Certes novice dans l’art cinématographique, Mathias Renou n’en mène pas moins une réflexion intelligente sur le cinéma. On verra des références à la Nouvelle Vague, au western, au road-movie et à la comédie de remariage. Si l’enjeu affiché est celui de la transmission et de la dette filiale, le véritable sujet est le cinéma et la façon dont il reconstruit le réel à travers l’optique de la caméra. Une fois le souci de vraisemblance accepté puis évacué, place faite au lyrisme – un lyrisme nocturne, proche du romantisme, avec des séquences tournées en forêt, dans un décor de campagne, ou encore au bord d’un lac. Et ce lyrisme coexiste avec un esprit potache, un sens de la blague et du burlesque, portés par la complicité de Serge Renou et de son fils, tandis que Mathias et sa mère jouent de la gravité et du sérieux dramatique. En face de la sobriété et de la spontanéité de Marie Rivière, le père navigue entre idéalisation excessive et dégradation burlesque. Et aux alentours, gravitent ces jeunes comédiens graciles, qui incarnent des personnages en quête d’intimité clandestine : Alix Schmidt, dans le rôle de la mère – tellement plus délicate que son mari de Serge -, et Adrien Buzenet dans celui de l’amant ingénu, qui ont pour eux l’amour en partage. Filmés de près, ils évoluent avec un grand naturel et endossent efficacement leur rôle de repoussoir face à ces autres héros dans l’ombre desquels Mathieu (le fils) cherche à les tenir, alors qu’ils le tourmentent de leur entente et de leur jeunesse. On verra donc, surtout, beaucoup d’humour dans ce film, qui voue en fait une très grande tendresse à des figures parentales – ou rivales -, dont il faut se délester Et qu’y a-t-il de mieux que de les voir comme des rôles – des emplois, comme on le dit des personnages de théâtre – dont la force est liée à la pure fonction dramaturgique qu’ils occupent.

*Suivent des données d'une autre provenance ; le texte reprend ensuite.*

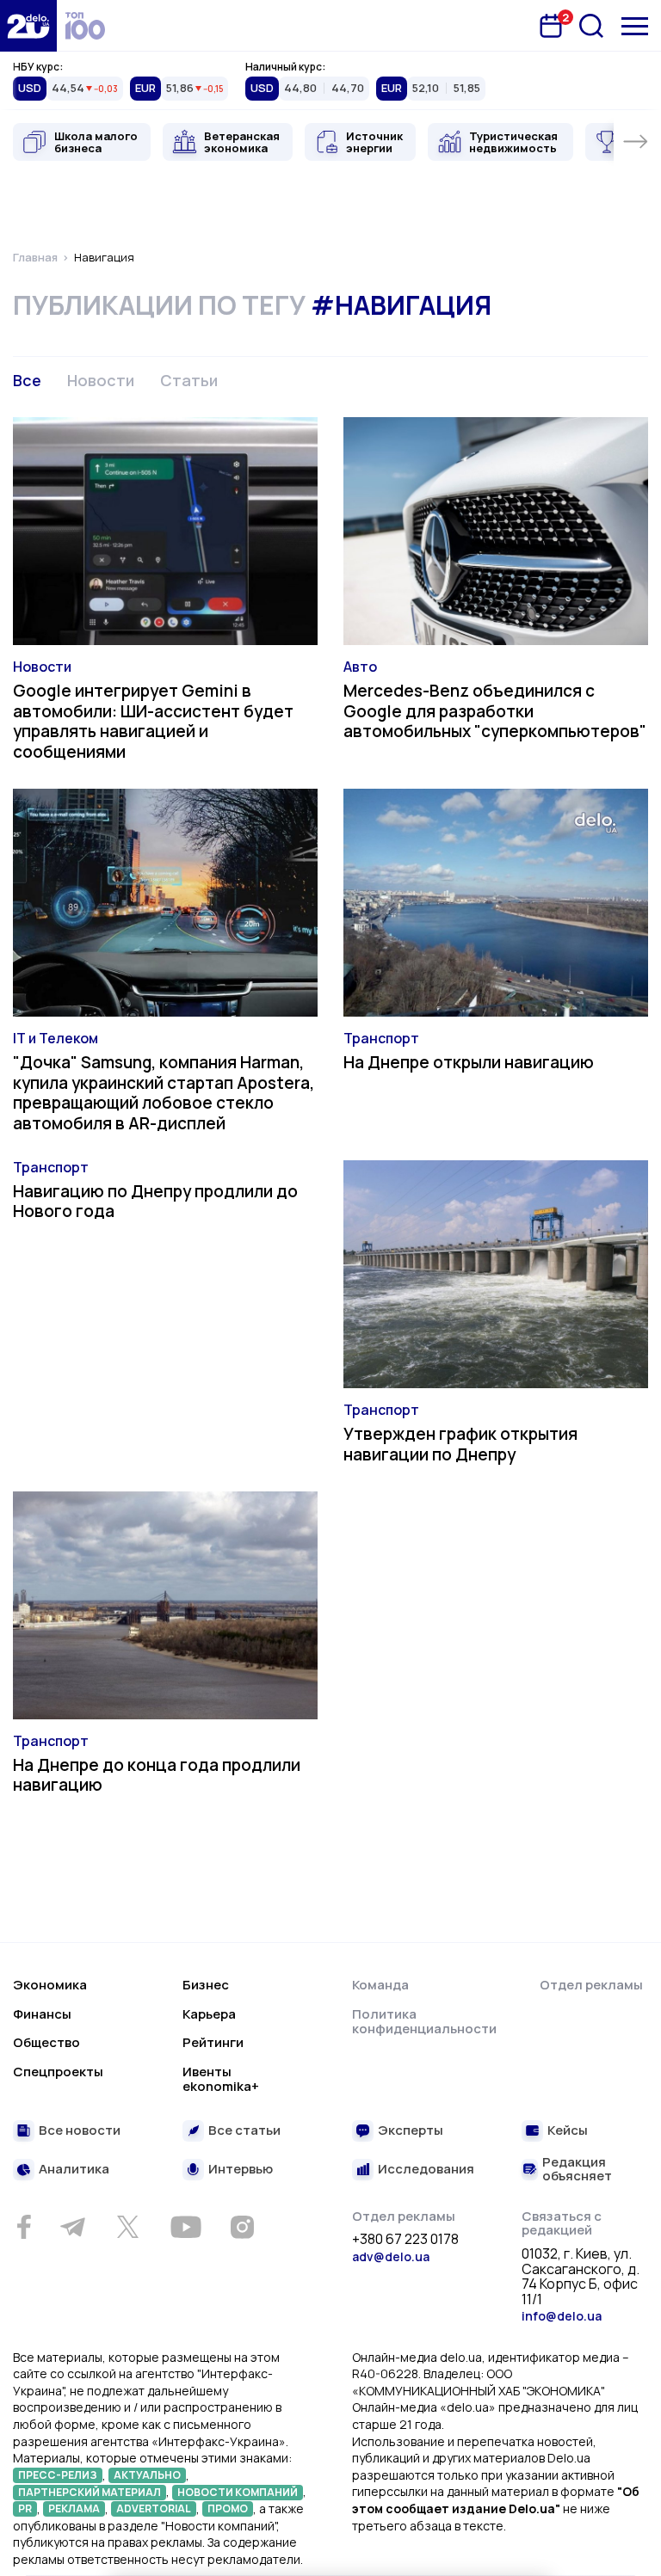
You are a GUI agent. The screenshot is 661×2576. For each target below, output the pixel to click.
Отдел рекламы (591, 1985)
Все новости (79, 2131)
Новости (100, 380)
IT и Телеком (55, 1038)
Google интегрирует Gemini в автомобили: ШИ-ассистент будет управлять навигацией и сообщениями (153, 721)
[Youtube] (185, 2227)
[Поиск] (591, 25)
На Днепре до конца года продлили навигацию (156, 1775)
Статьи (189, 380)
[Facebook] (23, 2227)
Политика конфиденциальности (424, 2021)
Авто (360, 666)
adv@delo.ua (390, 2256)
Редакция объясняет (577, 2169)
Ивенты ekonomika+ (220, 2079)
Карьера (209, 2014)
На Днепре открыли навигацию (468, 1062)
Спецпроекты (58, 2072)
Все (27, 380)
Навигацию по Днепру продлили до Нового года (155, 1201)
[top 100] (85, 26)
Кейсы (567, 2131)
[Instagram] (242, 2227)
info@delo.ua (562, 2315)
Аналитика (74, 2169)
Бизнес (205, 1985)
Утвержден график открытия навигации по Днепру (460, 1444)
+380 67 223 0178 (405, 2239)
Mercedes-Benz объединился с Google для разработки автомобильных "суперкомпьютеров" (494, 711)
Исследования (426, 2169)
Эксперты (410, 2131)
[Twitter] (127, 2226)
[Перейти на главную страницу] (28, 26)
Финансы (42, 2014)
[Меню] (635, 26)
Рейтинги (213, 2042)
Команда (380, 1985)
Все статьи (244, 2131)
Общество (46, 2042)
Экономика (50, 1985)
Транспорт (381, 1038)
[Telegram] (72, 2226)
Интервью (240, 2169)
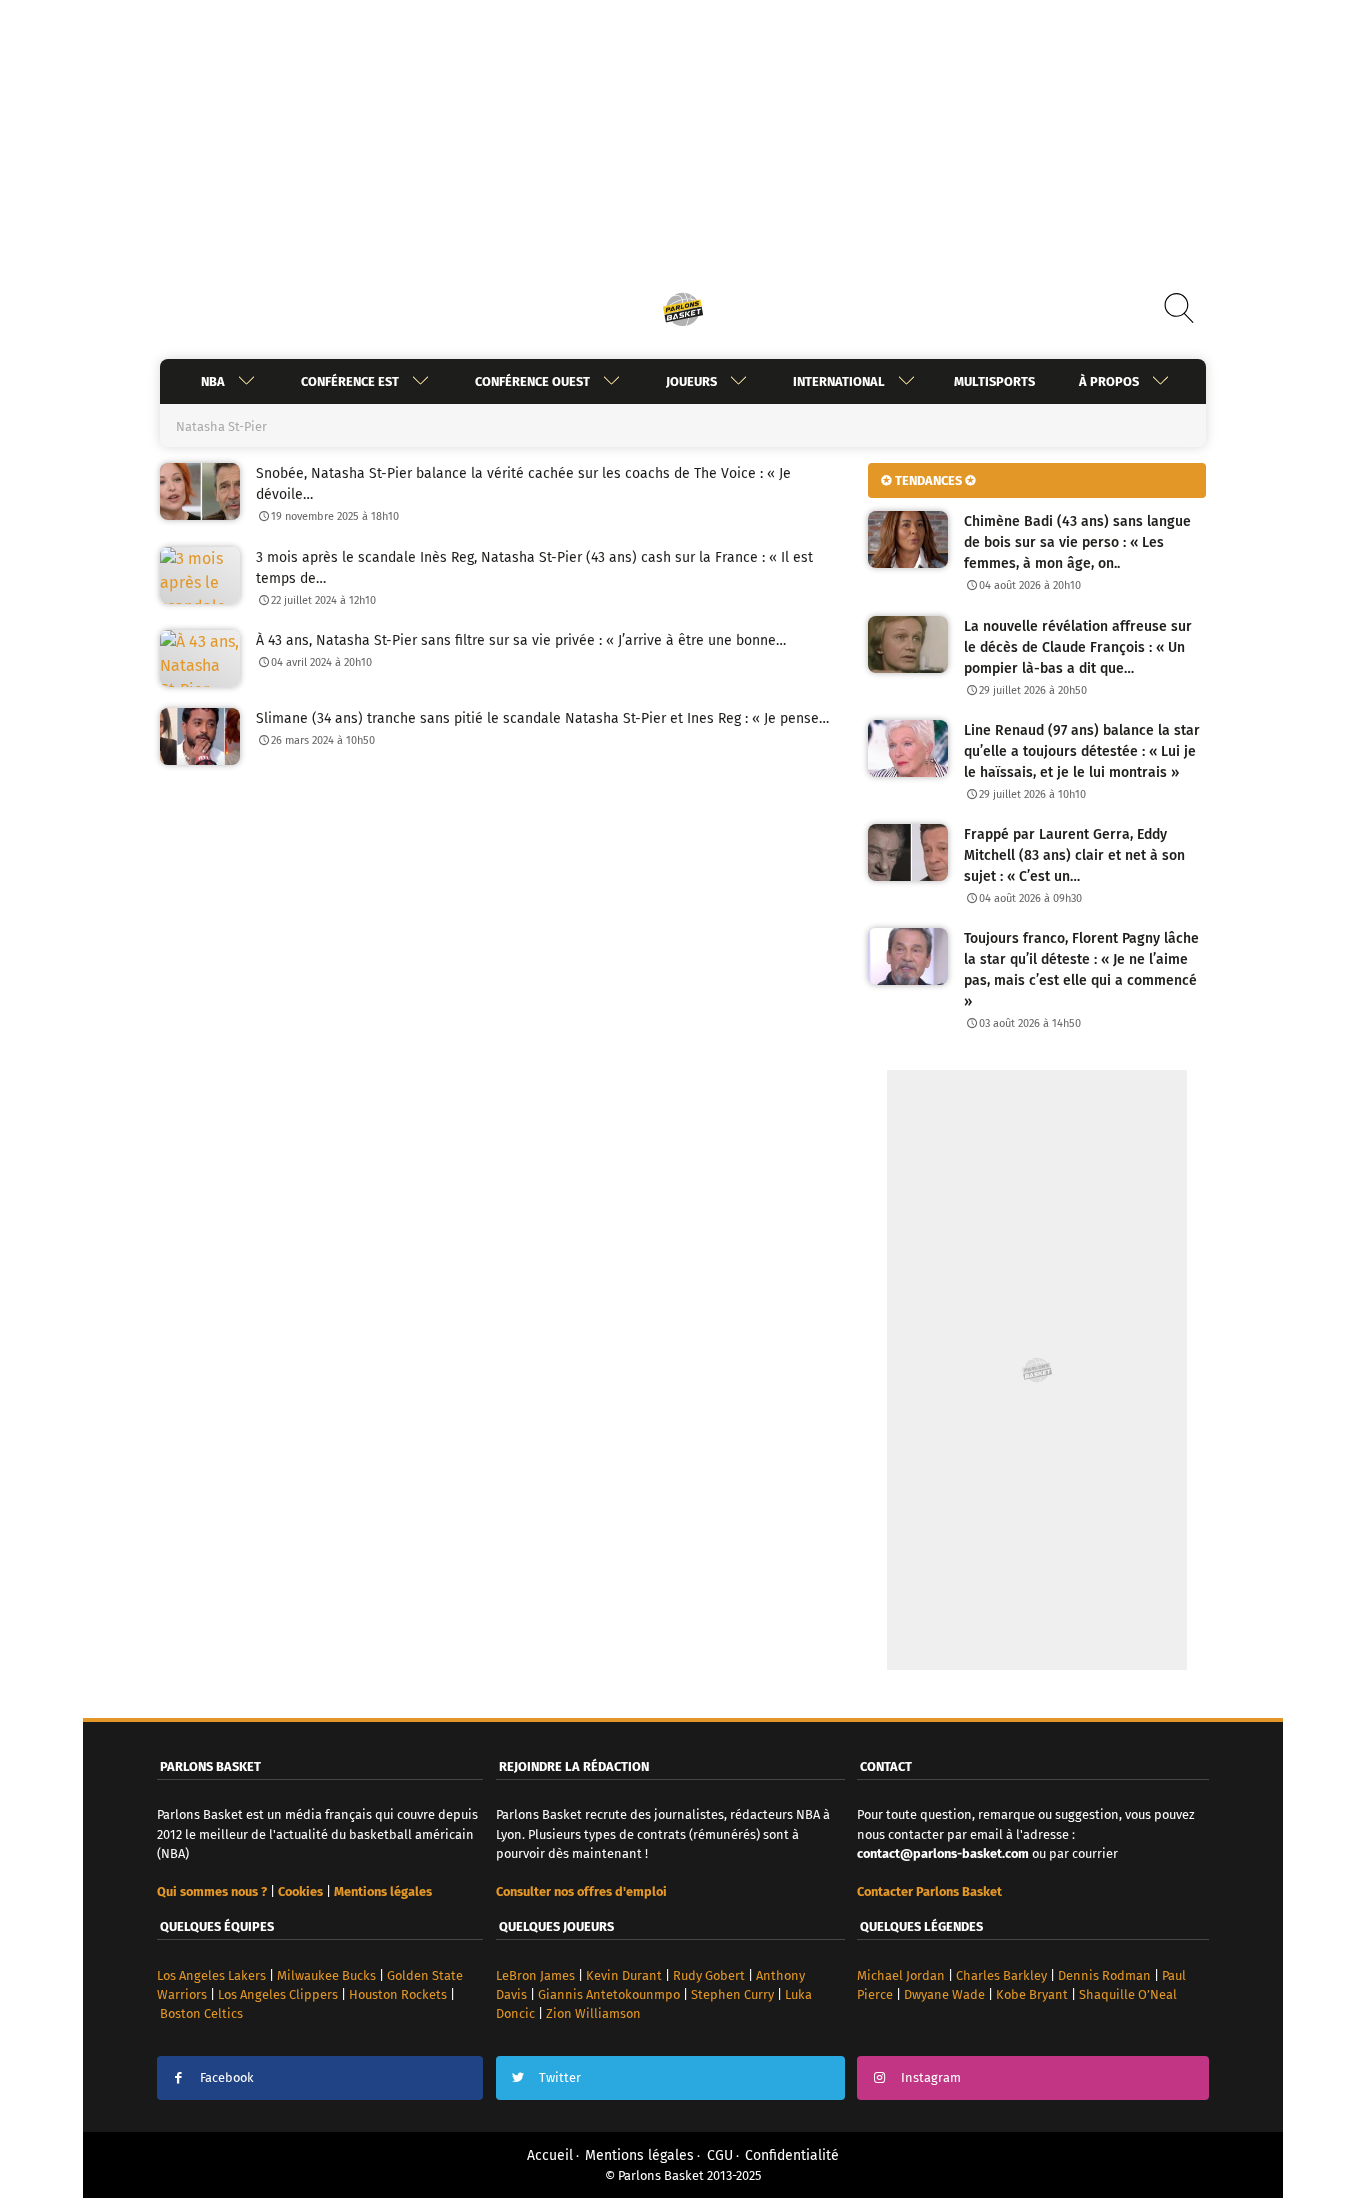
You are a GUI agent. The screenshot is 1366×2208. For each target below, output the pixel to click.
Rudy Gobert (709, 1975)
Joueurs (691, 381)
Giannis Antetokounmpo (609, 1994)
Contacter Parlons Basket (929, 1891)
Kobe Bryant (1032, 1994)
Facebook (227, 2077)
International (839, 381)
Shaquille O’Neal (1128, 1994)
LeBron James (535, 1975)
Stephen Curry (732, 1994)
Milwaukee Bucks (326, 1975)
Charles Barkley (1001, 1975)
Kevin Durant (624, 1975)
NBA (213, 381)
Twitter (560, 2077)
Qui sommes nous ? (212, 1891)
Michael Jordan (901, 1975)
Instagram (931, 2077)
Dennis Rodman (1104, 1975)
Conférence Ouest (532, 381)
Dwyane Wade (944, 1994)
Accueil (550, 2155)
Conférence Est (350, 381)
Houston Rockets (398, 1994)
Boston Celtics (201, 2013)
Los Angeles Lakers (211, 1975)
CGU (720, 2155)
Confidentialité (792, 2155)
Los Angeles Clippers (278, 1994)
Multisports (994, 381)
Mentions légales (639, 2155)
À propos (1109, 381)
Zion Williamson (593, 2013)
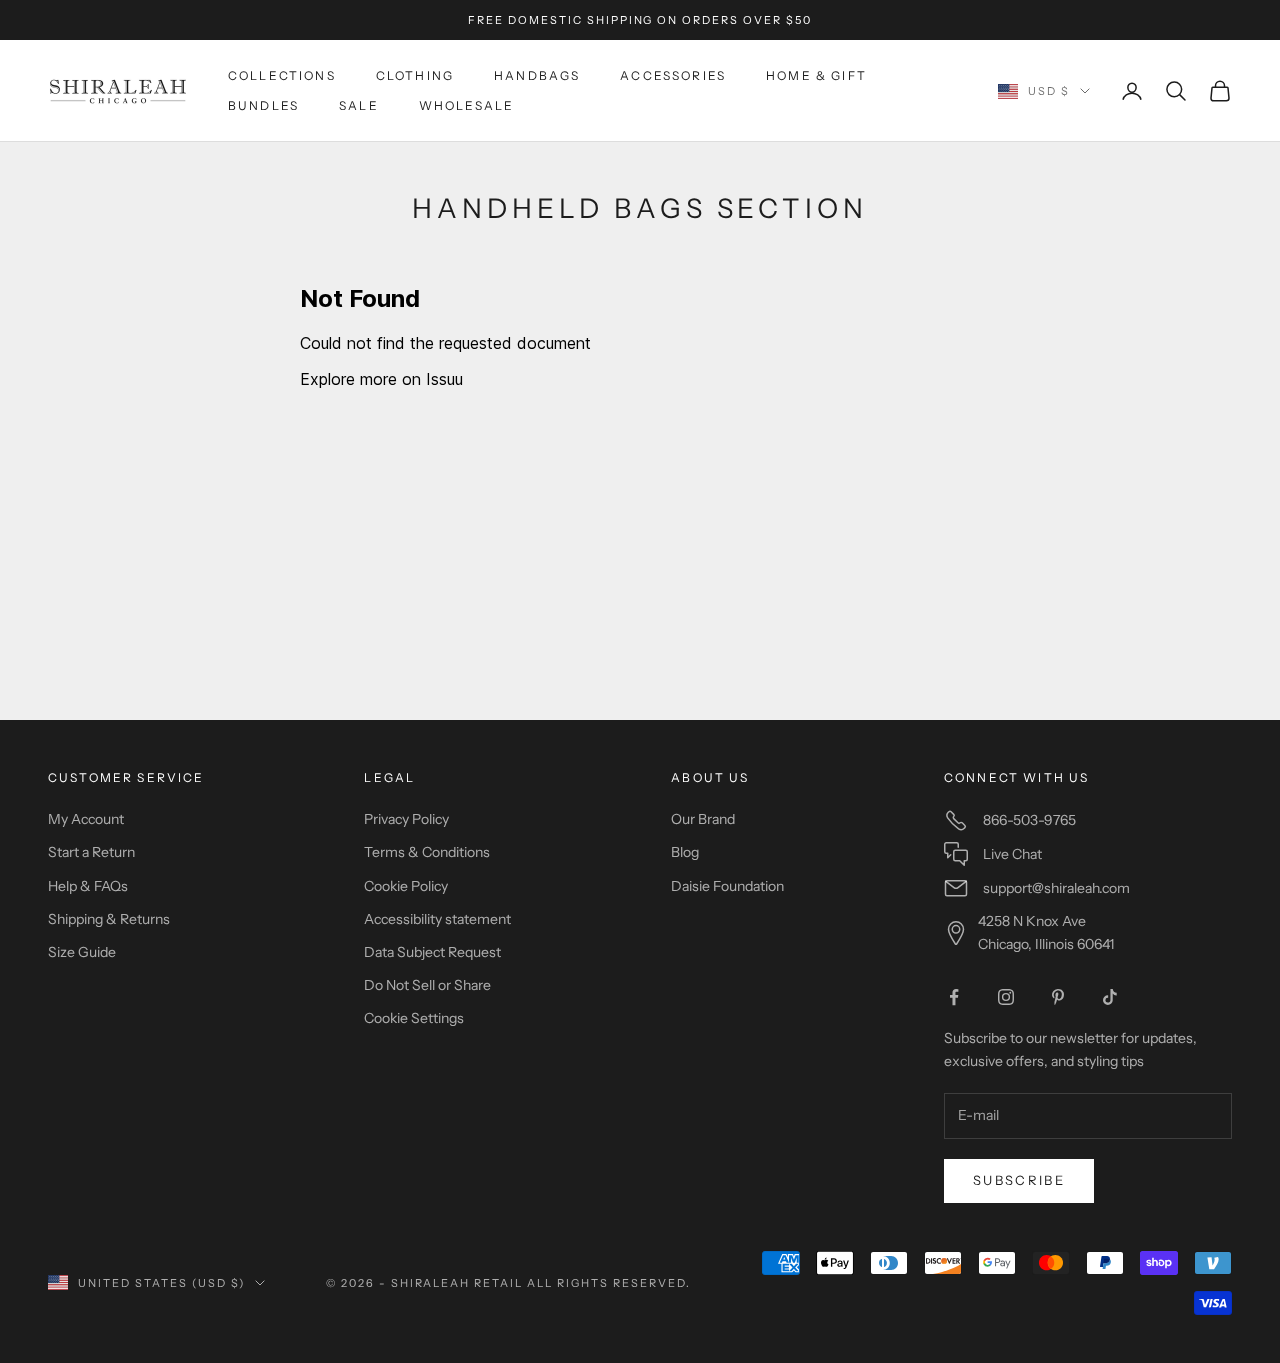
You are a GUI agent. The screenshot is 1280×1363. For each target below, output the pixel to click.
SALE (359, 105)
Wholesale (466, 105)
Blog (685, 852)
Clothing (415, 75)
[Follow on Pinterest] (1058, 997)
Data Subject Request (432, 952)
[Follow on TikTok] (1110, 997)
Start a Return (91, 852)
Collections (282, 75)
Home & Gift (816, 75)
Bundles (263, 105)
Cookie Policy (406, 886)
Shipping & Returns (109, 919)
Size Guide (82, 952)
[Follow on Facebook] (954, 997)
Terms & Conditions (427, 852)
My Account (86, 819)
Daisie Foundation (727, 886)
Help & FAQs (88, 886)
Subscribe (1019, 1180)
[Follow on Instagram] (1006, 997)
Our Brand (703, 819)
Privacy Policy (406, 819)
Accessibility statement (437, 919)
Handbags (537, 75)
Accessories (673, 75)
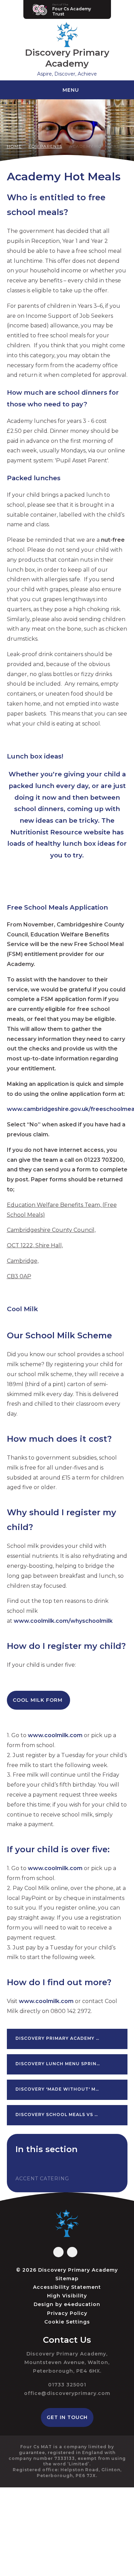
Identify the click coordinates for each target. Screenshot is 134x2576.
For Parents (45, 146)
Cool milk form (38, 1700)
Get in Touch (67, 2417)
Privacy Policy (67, 2313)
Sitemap (67, 2278)
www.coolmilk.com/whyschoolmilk (63, 1621)
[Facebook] (58, 2252)
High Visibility (67, 2296)
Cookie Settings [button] (67, 2322)
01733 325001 (67, 2385)
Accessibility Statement (67, 2287)
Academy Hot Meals (95, 146)
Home (14, 146)
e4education (82, 2304)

Copyright : Cinéma Saint-André des Arts

On retiendra un beau sens de la mise en scène, du cadre et de la lumière, qui mettent délicatement en valeur ces parents terribles, notamment dans le recours au clair-obscur. On retiendra aussi quelques expérimentations audacieuses dans le choix de la bande-son et dans l’accélération de l’image (parfois, on songe aux univers domestiques de Xavier Dolan et à son recours surprenant à la musique populaire). On retiendra surtout le très beau finale, qui prend de la hauteur sur le film : un moment de méditation cinématographique mené en voix-off. Alors oui, on peut reprocher au film de Mathias Renou bien des aspérités, comme un usage un peu abrupt du zoom ou des maladresses sur les raccords de plans. Mais ces imperfections ne nuisent en rien à la poétique très singulière de Mon père en grand, héritier du Jonathan Caouette de Walk Away Renée, et frère cadet des univers émotionnellement tendus d’un Xavier Dolan, entre père et mère, auxquels il ajoute une belle touche de dérision distanciée.